**REQUEST**
Swap "circle" for "square" in everything from the line containing "The width and" down to the line containing "The image size", keeping the rest of that data unchanged. Return only those lines.

**DATA FOR THE TASK**
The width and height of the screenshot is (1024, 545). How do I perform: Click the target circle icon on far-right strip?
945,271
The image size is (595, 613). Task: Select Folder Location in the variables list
--
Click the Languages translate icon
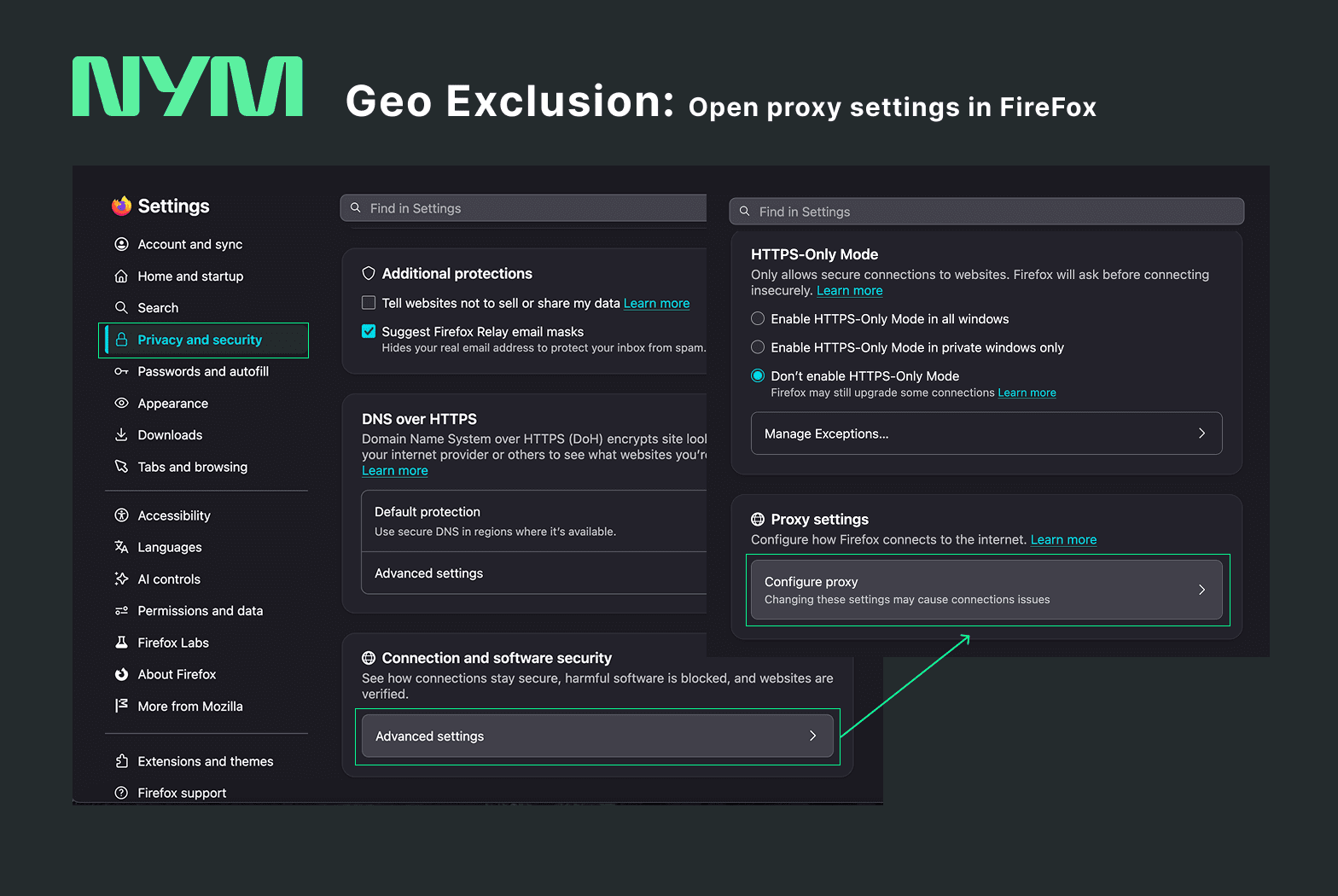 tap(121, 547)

**ANSWER TO THE PROBLEM**
The width and height of the screenshot is (1024, 545). How do I perform: Click the target square icon on far-right strip?
945,271
The image size is (595, 613). Task: Select Folder Location in the variables list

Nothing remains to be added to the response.